I spent years in iterative improvement. I find myself now going directly to the version I actually wanted. Not because I have more discipline, but because the economics changed. The right way is not much harder than the wrong way when someone else writes the code.

Your team of Claudes needs a platform team. Someone has to build the scaffolding that lets them work in parallel without stepping on each other. That someone can also be Claude.

Appendix: other approaches

This is not the only way to solve the isolation problem. Here are some alternatives I have been watching.

Gas Town

Steve Yegge released Gas Town, an agent orchestration system where named workers patrol your codebase and handle different concerns. It is ambitious and chaotic in the best way. I have not tried it yet because I am waiting for the dust to settle:

Apologies to everyone using Gas Town who is being bitten by the murderous rampaging Deacon who is spree-killing all the other workers while on his patrol. I am as frustrated as you are. Fixes incoming in v0.4.0, but for now, please run your town with no Deacon.

— Steve Yegge

Durable agent environments

Kurt Mackey at Fly.io wrote about why ephemeral sandboxes are wrong for agents. His solution is "Sprites": durable micro-VMs with instant checkpoint and restore. Create one in a second, install dependencies, checkpoint. Come back days later, everything is where you left it.

This solves a different slice of the same problem. My worktree setup is local; Sprites are the cloud-native version. The checkpoint/restore angle is interesting for database state too.

Nix

If your environment is fully declarative, nix develop gives you everything, every time, on any machine. I have bounced off Nix three times. Maybe the fourth attempt will stick.

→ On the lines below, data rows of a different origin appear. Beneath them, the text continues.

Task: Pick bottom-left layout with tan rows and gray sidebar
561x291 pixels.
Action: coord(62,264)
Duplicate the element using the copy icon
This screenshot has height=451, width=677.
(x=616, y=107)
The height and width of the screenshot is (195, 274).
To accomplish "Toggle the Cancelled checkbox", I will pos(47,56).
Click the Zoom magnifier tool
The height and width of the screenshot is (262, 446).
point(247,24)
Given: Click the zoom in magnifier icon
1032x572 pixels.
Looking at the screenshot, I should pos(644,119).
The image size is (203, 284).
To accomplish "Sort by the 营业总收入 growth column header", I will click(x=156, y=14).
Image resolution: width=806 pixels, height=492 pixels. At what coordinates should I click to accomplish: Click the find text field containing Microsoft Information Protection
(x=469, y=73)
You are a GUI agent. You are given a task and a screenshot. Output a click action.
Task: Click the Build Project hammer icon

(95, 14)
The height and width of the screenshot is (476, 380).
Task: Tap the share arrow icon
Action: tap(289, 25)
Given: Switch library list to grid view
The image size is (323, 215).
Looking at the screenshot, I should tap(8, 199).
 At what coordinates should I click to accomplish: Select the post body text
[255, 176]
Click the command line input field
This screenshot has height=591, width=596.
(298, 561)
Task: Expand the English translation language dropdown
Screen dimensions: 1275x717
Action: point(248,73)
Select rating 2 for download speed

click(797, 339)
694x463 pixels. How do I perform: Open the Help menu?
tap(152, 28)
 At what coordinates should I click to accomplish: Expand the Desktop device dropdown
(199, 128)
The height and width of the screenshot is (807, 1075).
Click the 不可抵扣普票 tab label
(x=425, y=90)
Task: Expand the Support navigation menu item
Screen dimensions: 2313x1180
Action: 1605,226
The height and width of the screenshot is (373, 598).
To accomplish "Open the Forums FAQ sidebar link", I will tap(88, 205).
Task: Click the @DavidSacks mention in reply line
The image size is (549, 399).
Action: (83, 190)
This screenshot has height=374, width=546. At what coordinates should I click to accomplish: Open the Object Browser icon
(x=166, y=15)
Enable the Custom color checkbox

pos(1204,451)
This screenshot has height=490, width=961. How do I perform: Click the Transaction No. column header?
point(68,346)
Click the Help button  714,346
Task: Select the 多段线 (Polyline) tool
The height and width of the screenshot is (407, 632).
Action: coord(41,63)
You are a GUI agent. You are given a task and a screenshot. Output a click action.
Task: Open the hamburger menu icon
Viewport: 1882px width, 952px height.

Preview environment platforms

Railway, Render, and similar platforms offer instant preview environments per PR, sometimes with database branching. They solve production hosting rather than local dev, but the infrastructure patterns are converging.

Conductor

Readers have suggested Conductor, a Mac app that runs multiple Claude Code agents simultaneously. It handles the git worktree setup automatically—each workspace is an isolated branch of your repo. If you want the parallel agent workflow without building the infrastructure yourself, this is the turnkey option.